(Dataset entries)
%%
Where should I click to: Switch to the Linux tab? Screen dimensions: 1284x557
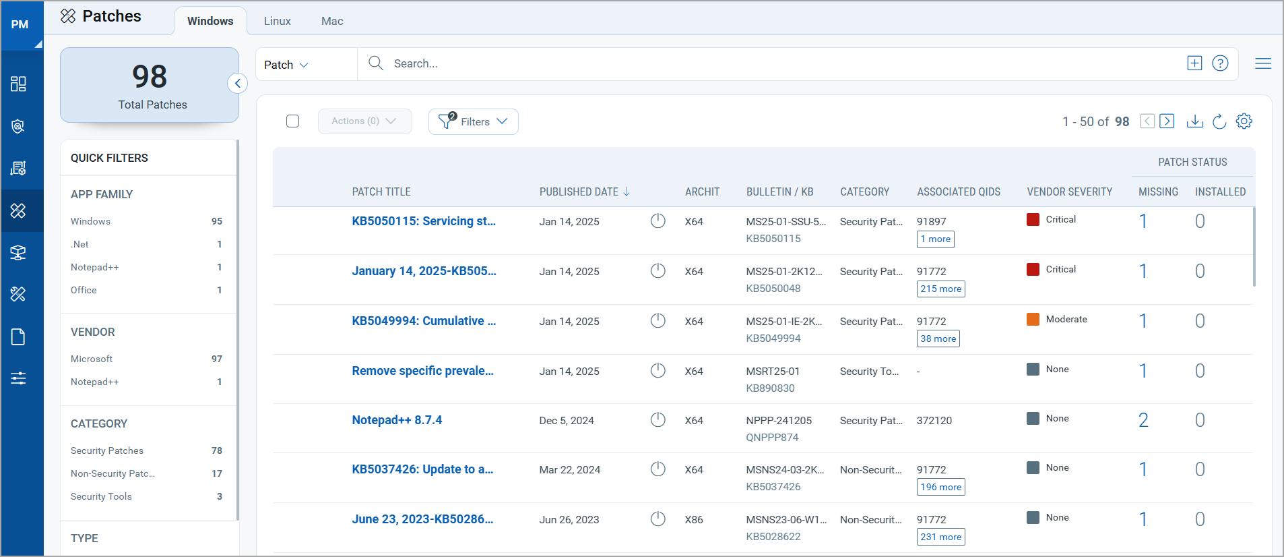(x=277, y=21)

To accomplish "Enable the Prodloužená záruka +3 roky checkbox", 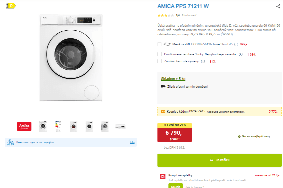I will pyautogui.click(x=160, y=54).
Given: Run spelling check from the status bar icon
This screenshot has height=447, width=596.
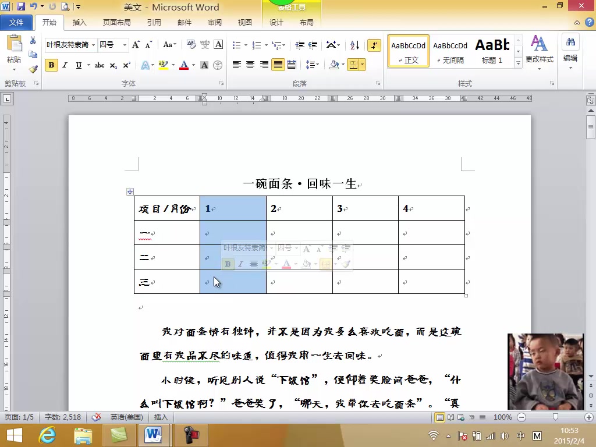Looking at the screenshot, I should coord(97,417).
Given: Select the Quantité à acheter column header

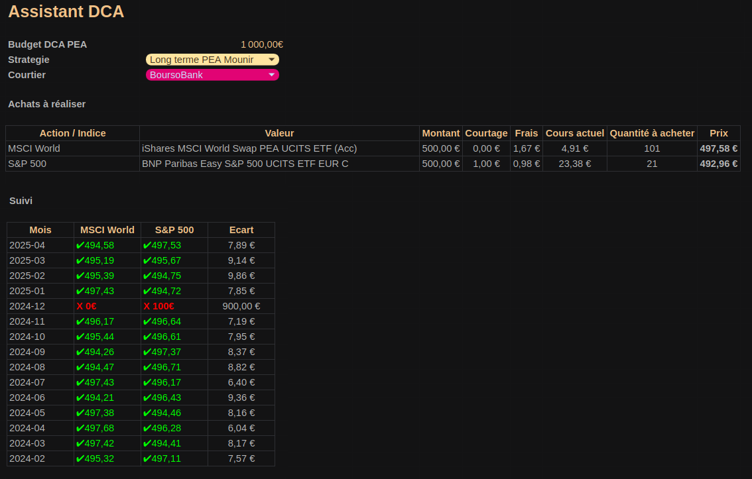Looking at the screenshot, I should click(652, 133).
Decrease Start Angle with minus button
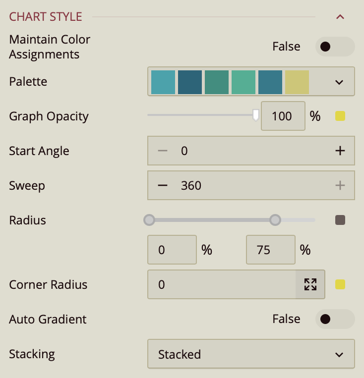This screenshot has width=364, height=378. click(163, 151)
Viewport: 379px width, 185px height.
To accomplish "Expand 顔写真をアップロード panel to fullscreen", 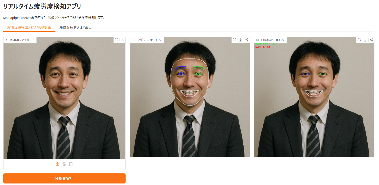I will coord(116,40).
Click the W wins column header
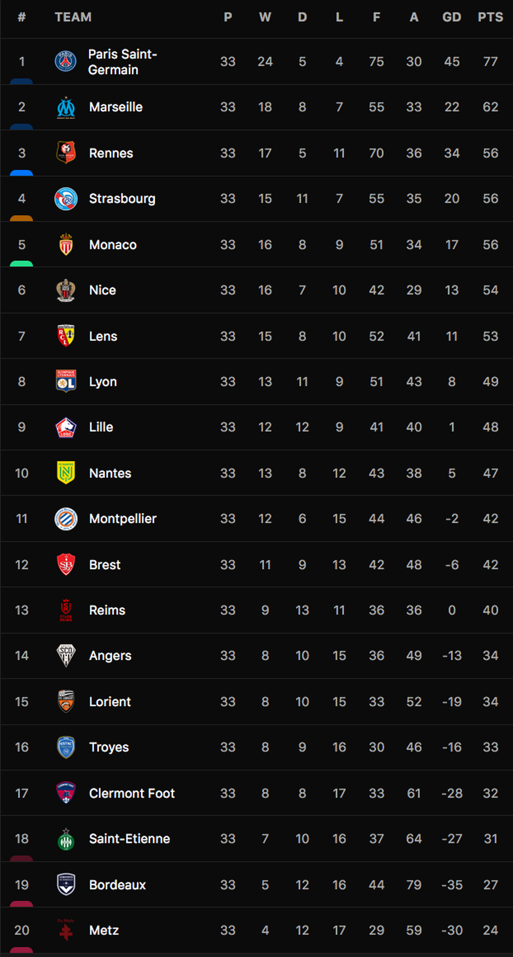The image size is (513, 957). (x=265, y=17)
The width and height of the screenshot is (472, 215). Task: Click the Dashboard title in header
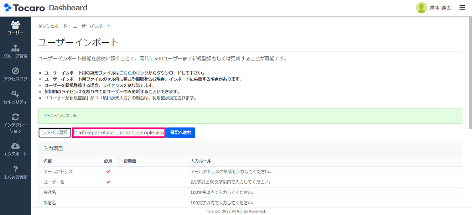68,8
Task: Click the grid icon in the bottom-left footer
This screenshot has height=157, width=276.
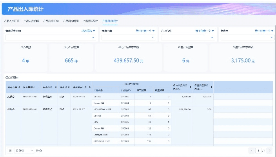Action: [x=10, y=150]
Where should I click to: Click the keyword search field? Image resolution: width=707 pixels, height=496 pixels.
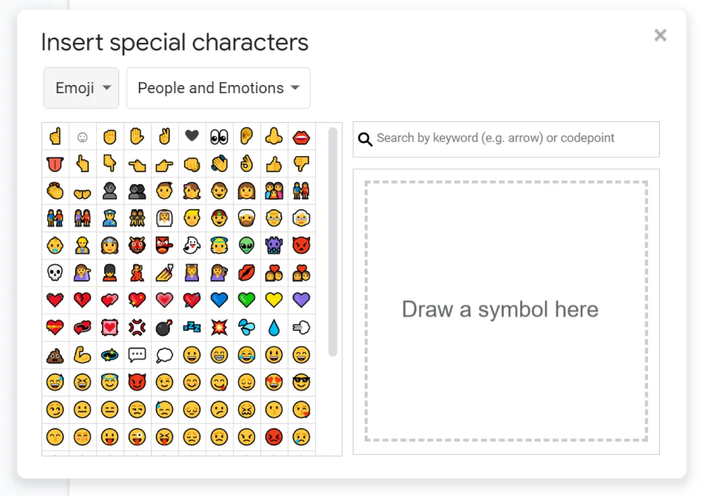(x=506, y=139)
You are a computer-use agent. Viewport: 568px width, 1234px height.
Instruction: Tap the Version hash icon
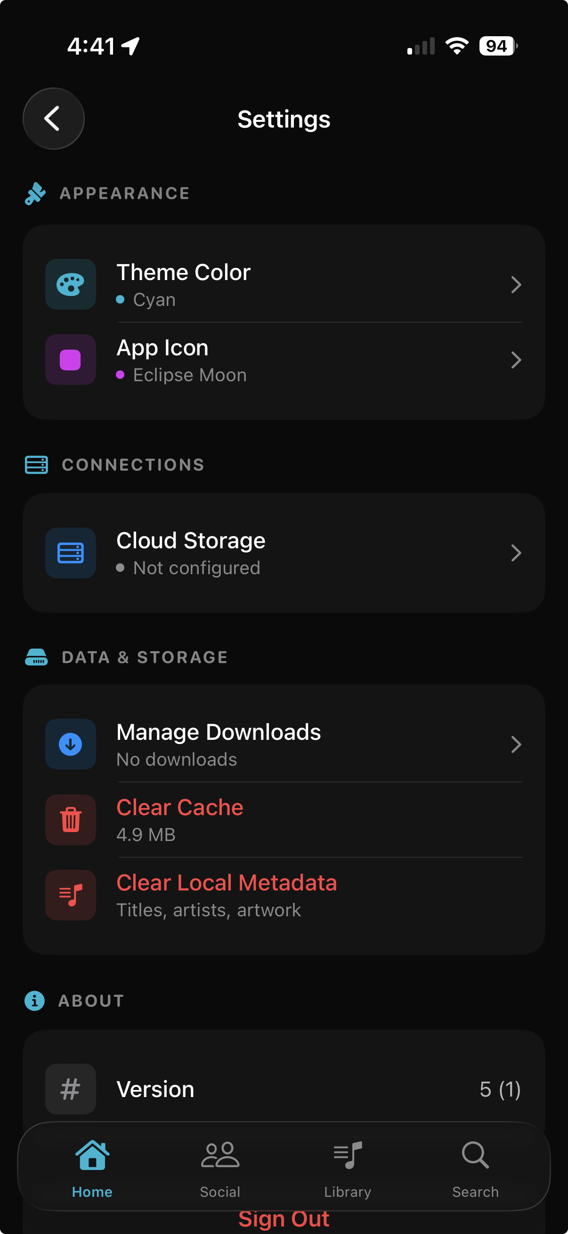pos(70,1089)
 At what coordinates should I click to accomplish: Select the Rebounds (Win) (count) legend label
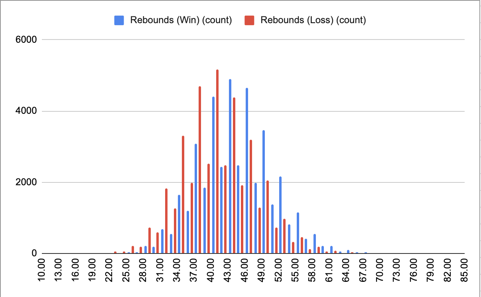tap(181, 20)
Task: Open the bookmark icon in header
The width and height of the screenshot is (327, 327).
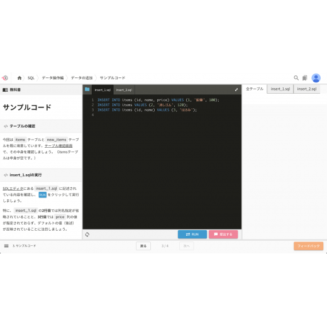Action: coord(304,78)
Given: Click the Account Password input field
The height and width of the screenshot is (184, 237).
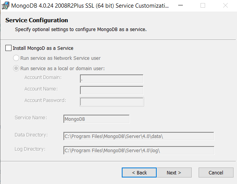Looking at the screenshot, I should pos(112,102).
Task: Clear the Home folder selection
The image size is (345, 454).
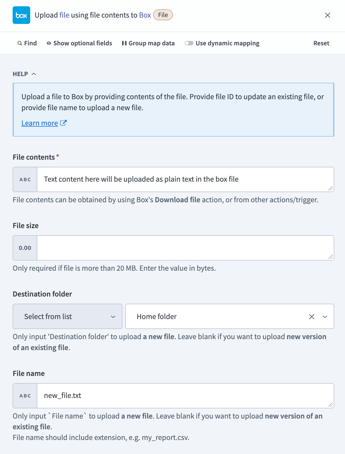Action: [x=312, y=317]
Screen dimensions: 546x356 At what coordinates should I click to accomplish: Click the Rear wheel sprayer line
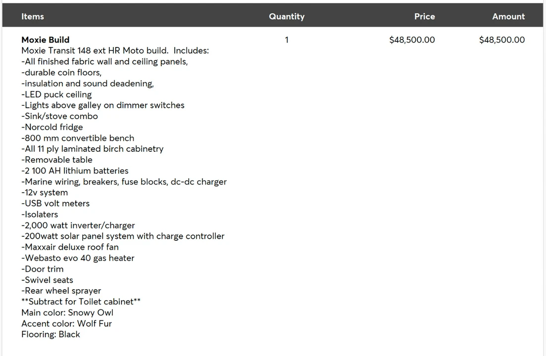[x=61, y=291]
%%
• _Problem requirements_: Please return, exactly and with pictures omitted, the lines from the line holding "Task: Clear the Home folder selection" through the end of the data above, inclusive.

• _Task solution_:
Task: Clear the Home folder selection
The image size is (345, 454).
Action: [x=312, y=317]
Screen dimensions: 546x356 At what coordinates should I click to accomplish: Click the Rear wheel sprayer line
[x=61, y=291]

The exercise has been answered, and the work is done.